2020年、トニー賞を受賞。3世代にわたるNYのゲイコミュニティを描いた傑作巨編が、気鋭の演出家・熊林弘高さんによって日本で初演されます。スケールの大きい演劇作品に触れられるこの貴重な機会をお見逃しなく。
前後篇約6時間半に及ぶ傑作を気鋭の演出家・熊林弘高が日本初演を手掛ける
2010年、文化庁芸術祭演劇部門大賞のほか、多くの賞を受賞した舞台『おそるべき親たち』以来、演出家・熊林弘高さんと東京芸術劇場は共に作品を発表し続けています。シェイクスピアなどの古典作品を斬新な現代劇へと蘇らせるなど、唯一無二の演出で名優たちから一目置かれている熊林さん。また寡作の人であるため、次回作が注目されていました。
その中でアナウンスされた本作。2019年にローレンス・オリヴィエ賞4部門、2020年にトニー賞4部門を受賞、前後篇で約6時間半に及ぶ話題作で、今回が日本初演になります。作者であるマシュー・ロペスさんは、この作品でラテン系の作家として初めてトニー賞ベストプレイ賞を受賞しました。
病気やマイノリティに対し、差別などを乗り越え力強く生きる人々を描く本作。自分らしく生きて愛することを未来にどう伝えるのか。副題にある「継承」という言葉の通り、熊林さんが作品からいま語られなければならない物語を見出します。
3世代にわたるゲイの人々の物語を通じ、自分らしく生きて愛することは何かを問う
舞台は2015年~18年のアメリカ・ニューヨーク。1980年代のエイズ流行初期を生きた60代、HIVと向き合い生きる30代・20代の3世代にわたるゲイの人々を描きます。未知の感染症と生き、様々な差別を受けながらも、真実の自分に出会い、愛を貫いていく彼らを描く本作。LGBTQなどの多様な個性の人々が自分らしく幸せに共生できる社会は一体何かを問いかけます。
キャスティングにもこだわる熊林さんの指名により、若手俳優陣には、本作が初の東京芸術劇場プレイハウスでの主演となる実力派の福士誠治さん。昨年大河ドラマにも出演し今後の活躍が期待される田中俊介さん。正反対の2人を演じ新たな表現の扉を開く、新原泰佑さん。そして、直近ドラマでの活躍も目ぼしい柾木玲弥さん。

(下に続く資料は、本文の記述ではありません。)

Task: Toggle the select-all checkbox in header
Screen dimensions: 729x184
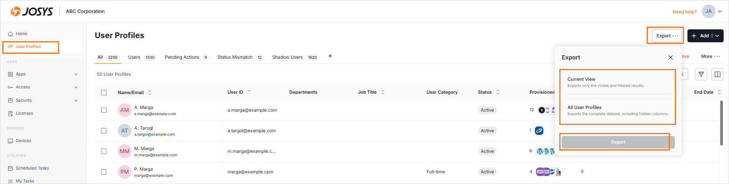Action: coord(104,93)
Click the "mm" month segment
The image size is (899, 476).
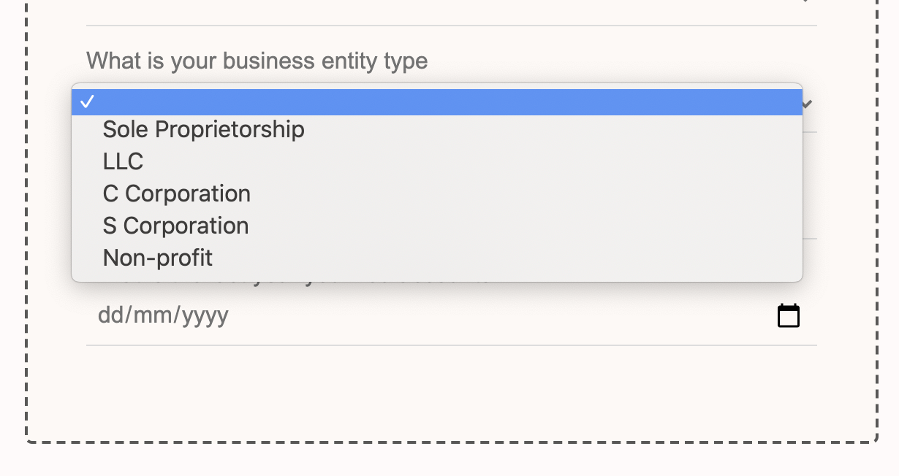[x=151, y=315]
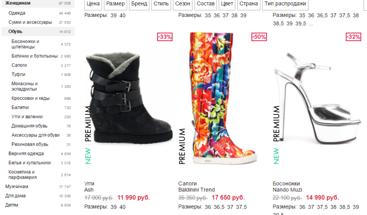Open the floral Baldinini Trend boot image
The image size is (367, 215).
coord(223,98)
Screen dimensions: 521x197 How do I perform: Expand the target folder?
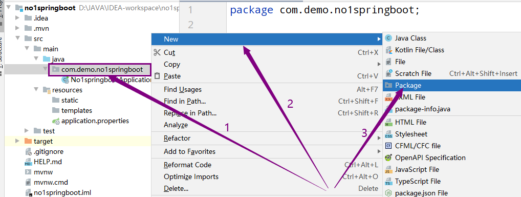coord(17,141)
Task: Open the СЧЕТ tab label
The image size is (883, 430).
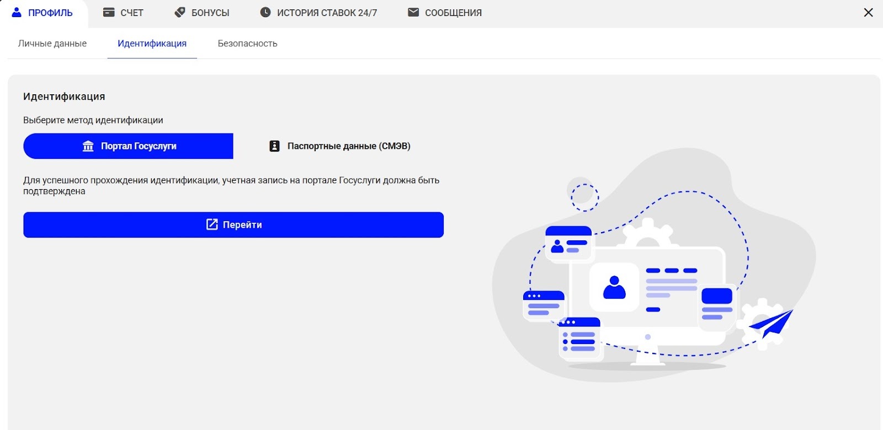Action: coord(132,13)

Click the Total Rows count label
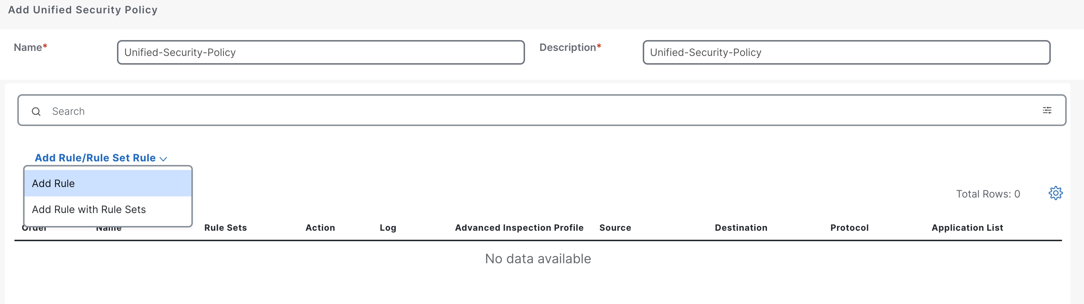tap(988, 194)
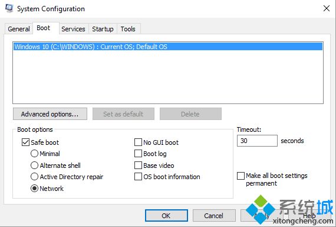Go to the Tools tab
Image resolution: width=336 pixels, height=227 pixels.
[128, 29]

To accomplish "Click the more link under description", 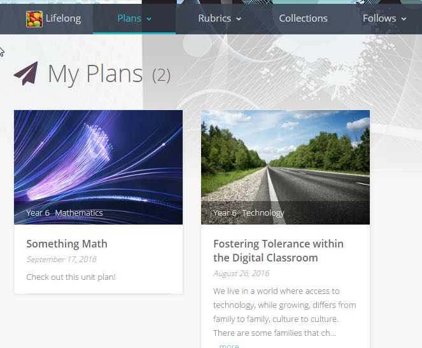I will click(229, 345).
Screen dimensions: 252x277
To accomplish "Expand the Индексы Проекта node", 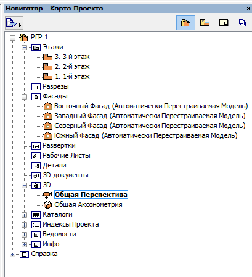I will pyautogui.click(x=24, y=225).
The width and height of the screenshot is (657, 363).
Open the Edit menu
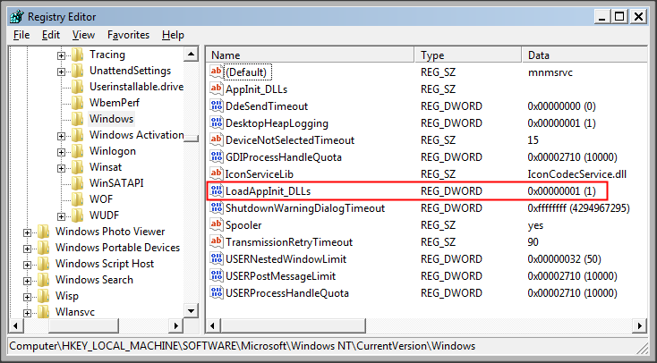[51, 35]
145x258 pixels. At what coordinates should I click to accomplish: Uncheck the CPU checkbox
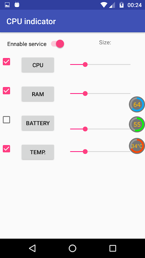(6, 62)
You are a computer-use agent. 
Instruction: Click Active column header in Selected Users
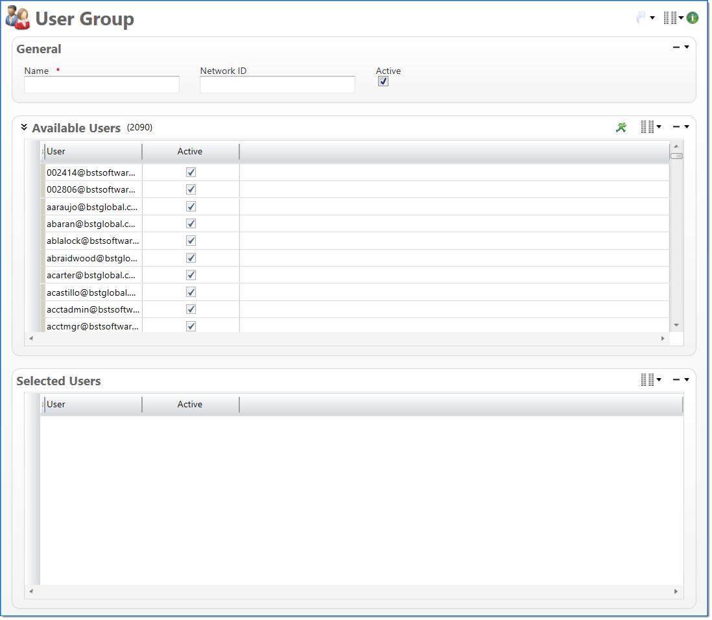coord(190,405)
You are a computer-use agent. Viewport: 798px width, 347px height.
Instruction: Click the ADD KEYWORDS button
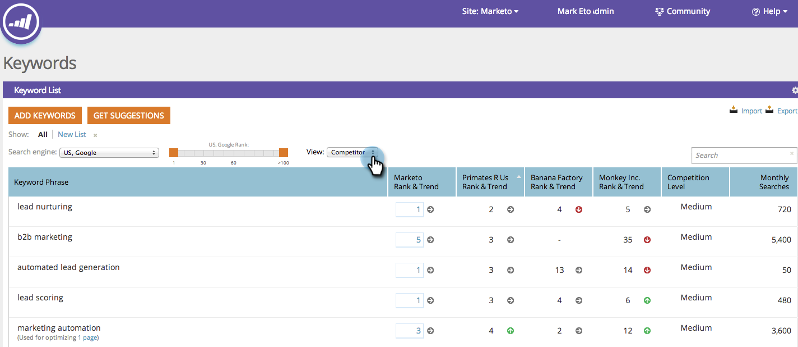[x=45, y=116]
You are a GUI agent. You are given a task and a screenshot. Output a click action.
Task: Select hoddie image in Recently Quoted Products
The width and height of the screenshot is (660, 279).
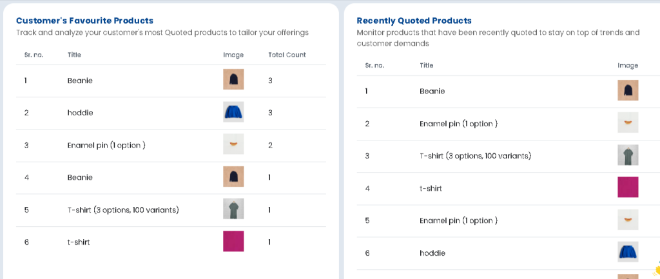(628, 252)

ベテラン俳優陣には、現代演劇の女形をはじめ多彩な役に定評のある篠井英介さん。俳優のみならず、声優としても活躍の幅を広げ続けている山路和弘さんが本作を支えます。また、後篇のみ、熊林さんの作品には欠かせない名優、麻実れいさんがクライマックスで登場します。
2024年2月11日(日・祝)~24日(土)東京芸術劇場 プレイハウスでの公演後、3月2日(土)大阪・森ノ宮ピロティホール。3月9日(土)福岡・J:COM北九州芸術劇場と巡演します。
また今作品は前後篇と分かれており、全体で6時間半になるため…。同日の前後篇通し券の他、前後篇で違う日を選びたい方向けのチケットや、前篇、後篇のシングルチケットも選択することができます。詳しくは公式HPをチェックしてください。また、R-15指定の公演になるため、15歳未満の方の入場、チケットの購入は出来ませんのでご注意を。
世界エイズデー前日の11月30日(木)に、東京プリンスホテルにて、一般公開セミナー「40年のパンデミック:エイズの教訓を受け継ぐ」が開催されます。そこに本作品の主演、福士誠治さんが登壇され、本作品の意気込みを語る他、長年日本でのHIVやLGBTQの問題に取り組まれてきた生島嗣さんと対談される予定です。より理解を深めたい方は参加してみてはいかがでしょうか。